Como siguen diciendo por ahí que las mayúsculas no se acentúan (ojalá pillase yo al mentecato que propagó tal trola), redúzcase la cosa al absurdo. ¿Qué quiero decir con el título de mi columna de hoy si lo escribo con mayúsculas y, según esa doctrina necia, sin tildes, o sea «INGLES DE PULPITO»? ¿Hablaré en ella de «inglés» y de «púlpito» (por ejemplo: de un sacerdote que cite mucho en sus sermones a los anglos) o de las junturas del muslo y el vientre en cierto molusco (por ejemplo: un plato de cocina de diseño), caso de que ambas cosas tuviere el animalito? El recién clausurado VI Congreso Internacional de la Lengua Española no ha contado esta vez con ningún García Márquez que dijese que al carajo con la ortografía, con lo cual viviremos una temporada tranquilos quienes aún defendemos que están muy bien y son muy útiles las reglas ortográficas? hasta que la RAE decida cambiarlas, momento en que discutiremos las novedades que se produzcan y pasaremos así muy bien el rato. Por lo que sé, la Ortografía escolar dirigida por el académico asturiano Salvador Gutiérrez y presentada en aquel congreso panameño, no acoge novedades, sino que resume lo ya en vigor. Tranquilos, pues, los analfabetos funcionales: tranquilos también los gramanazis.

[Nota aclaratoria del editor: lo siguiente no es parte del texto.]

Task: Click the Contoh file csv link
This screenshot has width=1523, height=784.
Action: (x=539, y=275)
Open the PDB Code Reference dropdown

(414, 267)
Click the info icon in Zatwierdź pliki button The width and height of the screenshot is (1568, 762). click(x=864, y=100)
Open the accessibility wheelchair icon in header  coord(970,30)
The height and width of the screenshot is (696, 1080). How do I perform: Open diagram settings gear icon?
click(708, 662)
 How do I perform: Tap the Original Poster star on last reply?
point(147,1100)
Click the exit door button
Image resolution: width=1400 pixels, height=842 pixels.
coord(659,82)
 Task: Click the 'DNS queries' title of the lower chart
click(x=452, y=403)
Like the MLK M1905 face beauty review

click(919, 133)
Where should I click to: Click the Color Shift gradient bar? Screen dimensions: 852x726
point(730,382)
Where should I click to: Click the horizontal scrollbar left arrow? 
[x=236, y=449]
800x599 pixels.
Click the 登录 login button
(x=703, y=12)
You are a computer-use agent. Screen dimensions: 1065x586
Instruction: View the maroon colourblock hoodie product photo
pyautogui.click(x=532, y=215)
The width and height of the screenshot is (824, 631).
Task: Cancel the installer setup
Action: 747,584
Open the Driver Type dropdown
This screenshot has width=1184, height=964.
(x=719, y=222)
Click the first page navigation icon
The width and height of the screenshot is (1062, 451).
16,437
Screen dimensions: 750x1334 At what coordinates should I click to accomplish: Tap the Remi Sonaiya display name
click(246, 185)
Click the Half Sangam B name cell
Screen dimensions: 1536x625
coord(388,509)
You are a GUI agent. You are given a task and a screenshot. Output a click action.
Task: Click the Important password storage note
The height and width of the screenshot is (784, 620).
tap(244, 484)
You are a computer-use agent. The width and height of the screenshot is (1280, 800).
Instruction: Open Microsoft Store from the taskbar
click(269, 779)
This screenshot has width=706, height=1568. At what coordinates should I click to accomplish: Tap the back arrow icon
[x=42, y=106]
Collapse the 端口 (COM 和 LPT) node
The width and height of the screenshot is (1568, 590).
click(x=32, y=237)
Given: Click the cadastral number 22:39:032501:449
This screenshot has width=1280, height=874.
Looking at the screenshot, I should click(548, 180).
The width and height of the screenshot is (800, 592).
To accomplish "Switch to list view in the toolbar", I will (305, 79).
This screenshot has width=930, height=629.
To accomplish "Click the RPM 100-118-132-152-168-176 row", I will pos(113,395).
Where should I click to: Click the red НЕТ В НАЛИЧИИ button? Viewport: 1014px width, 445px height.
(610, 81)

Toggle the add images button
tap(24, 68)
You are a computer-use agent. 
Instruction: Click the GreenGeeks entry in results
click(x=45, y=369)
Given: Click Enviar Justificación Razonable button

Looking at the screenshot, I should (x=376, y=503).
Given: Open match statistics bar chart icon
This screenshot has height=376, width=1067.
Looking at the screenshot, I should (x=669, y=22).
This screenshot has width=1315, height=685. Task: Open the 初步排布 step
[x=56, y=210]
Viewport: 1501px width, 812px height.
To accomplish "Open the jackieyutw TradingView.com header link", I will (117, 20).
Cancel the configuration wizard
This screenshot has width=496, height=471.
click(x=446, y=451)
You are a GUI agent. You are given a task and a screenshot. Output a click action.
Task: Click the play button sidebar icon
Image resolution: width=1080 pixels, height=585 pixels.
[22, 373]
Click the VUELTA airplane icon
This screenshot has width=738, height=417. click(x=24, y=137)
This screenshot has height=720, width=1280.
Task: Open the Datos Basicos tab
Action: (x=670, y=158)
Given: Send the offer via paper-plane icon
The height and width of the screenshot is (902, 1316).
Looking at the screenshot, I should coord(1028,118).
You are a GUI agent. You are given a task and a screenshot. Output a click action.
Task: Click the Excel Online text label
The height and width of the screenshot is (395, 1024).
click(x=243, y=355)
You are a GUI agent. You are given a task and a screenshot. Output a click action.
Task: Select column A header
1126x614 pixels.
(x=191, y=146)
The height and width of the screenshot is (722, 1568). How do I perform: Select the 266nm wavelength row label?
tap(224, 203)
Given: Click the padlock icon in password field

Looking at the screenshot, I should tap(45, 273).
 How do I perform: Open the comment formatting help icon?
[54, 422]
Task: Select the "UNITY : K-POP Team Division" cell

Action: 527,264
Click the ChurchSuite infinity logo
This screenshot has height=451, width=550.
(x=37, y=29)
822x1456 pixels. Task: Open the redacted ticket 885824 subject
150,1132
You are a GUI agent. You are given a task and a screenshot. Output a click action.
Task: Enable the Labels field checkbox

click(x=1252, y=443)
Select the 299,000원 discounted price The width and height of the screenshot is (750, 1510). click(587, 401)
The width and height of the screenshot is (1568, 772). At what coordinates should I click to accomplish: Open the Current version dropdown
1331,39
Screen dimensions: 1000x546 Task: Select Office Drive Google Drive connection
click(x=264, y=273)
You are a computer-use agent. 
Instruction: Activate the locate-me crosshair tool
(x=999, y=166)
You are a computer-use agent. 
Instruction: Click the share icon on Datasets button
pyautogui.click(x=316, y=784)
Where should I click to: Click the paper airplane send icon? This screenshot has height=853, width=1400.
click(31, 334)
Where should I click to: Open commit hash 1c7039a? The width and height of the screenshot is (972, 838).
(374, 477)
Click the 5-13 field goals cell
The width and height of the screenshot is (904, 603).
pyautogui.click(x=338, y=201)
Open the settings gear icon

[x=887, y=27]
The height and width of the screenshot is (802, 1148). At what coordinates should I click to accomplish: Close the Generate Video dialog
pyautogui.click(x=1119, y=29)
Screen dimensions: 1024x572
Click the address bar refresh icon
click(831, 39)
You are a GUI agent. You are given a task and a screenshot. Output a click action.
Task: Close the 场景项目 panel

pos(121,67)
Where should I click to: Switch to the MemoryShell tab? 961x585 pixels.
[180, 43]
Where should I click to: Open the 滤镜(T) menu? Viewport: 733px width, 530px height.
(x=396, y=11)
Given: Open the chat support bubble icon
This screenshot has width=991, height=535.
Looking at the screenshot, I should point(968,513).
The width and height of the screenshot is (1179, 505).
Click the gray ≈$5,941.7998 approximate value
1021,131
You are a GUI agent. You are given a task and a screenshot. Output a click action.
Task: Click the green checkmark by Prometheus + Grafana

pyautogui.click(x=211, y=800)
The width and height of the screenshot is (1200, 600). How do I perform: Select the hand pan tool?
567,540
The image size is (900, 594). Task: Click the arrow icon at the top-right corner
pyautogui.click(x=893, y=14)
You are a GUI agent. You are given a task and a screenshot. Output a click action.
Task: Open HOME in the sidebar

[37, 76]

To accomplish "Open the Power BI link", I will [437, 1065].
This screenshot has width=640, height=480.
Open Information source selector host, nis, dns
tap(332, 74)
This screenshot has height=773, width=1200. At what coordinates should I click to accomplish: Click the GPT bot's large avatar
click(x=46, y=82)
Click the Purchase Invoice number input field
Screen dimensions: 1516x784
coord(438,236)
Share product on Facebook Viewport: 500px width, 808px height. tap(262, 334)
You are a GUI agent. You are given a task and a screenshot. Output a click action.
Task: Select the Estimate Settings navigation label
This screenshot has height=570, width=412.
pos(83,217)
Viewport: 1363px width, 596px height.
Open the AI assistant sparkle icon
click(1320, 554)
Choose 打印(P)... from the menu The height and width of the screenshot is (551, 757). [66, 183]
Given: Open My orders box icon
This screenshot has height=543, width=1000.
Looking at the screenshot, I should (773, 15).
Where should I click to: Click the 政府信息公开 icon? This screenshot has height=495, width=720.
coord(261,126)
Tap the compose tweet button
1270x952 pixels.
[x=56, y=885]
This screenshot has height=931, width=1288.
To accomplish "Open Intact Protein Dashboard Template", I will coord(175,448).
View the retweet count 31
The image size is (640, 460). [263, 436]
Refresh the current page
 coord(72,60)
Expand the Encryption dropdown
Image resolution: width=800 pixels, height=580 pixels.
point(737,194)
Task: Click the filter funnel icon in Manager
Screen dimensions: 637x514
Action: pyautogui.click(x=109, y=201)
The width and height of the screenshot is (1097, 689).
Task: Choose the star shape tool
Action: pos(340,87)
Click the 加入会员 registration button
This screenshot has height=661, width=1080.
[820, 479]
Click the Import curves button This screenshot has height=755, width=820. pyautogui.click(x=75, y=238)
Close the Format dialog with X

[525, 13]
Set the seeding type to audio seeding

Internet, sin embargo, sigue animándose con estrepitosos terremotos ortográficos (por una nutrida parte) y con mensajes de almas caritativas que los vapulean (por otra, menos numerosa). Voy a recoger algunos de estos últimos. La ortografía sirve para bromear sobre ella: «Busco hombre de buena ortografía para tener una intensa relación textual», se pide en la Red. Enseguida, llega a los correos una advertencia salutífera: «La mala ortografía es una enfermedad de transmisión textual. ¡Protégete!». Y una explicación que ayuda a no confundir las cosas: «'Bebés y mamás gratis' no es lo mismo que 'Bebes y mamas gratis'». La ortografía sirve como vía de seducción según otros posts: «Si me gusta tu ortografía es porque me sugiere que sabes poner las cosas en su lugar, que puedo confiar en ti, porque quien respeta hasta la forma correcta de escribir una palabra seguro sabrá respetar cosas más importantes en la vida». Y no hay otra que la lectura para alcanzar ese estado: «Leer es como besar: a quien no lo hace con frecuencia, se le nota en la lengua». La ortografía genera consignas directas al entendimiento («La hache es muda, pero tú no eres ciego: escríbela») o al corazón («Un diccionario se suicida cada vez que escribes la letra 'k' en lugar de la letra "q"»). La ortografía cuenta con ventajas prácticas: acabo de leer cómo en scrabble (me gusta mucho llamarlo «cruzaletras») «la palabra 'KE' da seis puntos, mientras 'QUE' suma doce: el valor de escribir bien». Y la cosa va más lejos: «Las comas salvan vidas: 'Vamos a comer niños' no es lo mismo que 'Vamos a comer, niños'». La ortografía aguza la ironía: en una consulta en cierto foro de cierta web, alguien preguntaba: «¿Se escribe habeces o habeses?» La mejor respuesta fue: «A veces se escribe 'habeces' y a veces se escribe 'habeses'. Depende de lo bruto que sea el que escribe».

Aunque sigo pensando que aprenderse las reglas ortográficas no mata a nadie, ni produce traumas psicológicos, ni es una atentado fascista contra la libertad (o livertáz) del individuo, ni tampoco lleva mucho tiempo, la mejor escuela para presentar escritos que no den pena mora sobre su autor sigue siendo una práctica tan poco común como eficiente: leer buenos libros. Sin embargo, acaso haya que acercarse en casa y en la escuela a los nuevos lenguajes para hacer más atractiva tal actividad. O sea, como en aquella viñeta en la que una mujer enseña un libro a un niño estupefacto: «Se llama leer. Es la forma en que la gente instala nuevo software en su cerebro».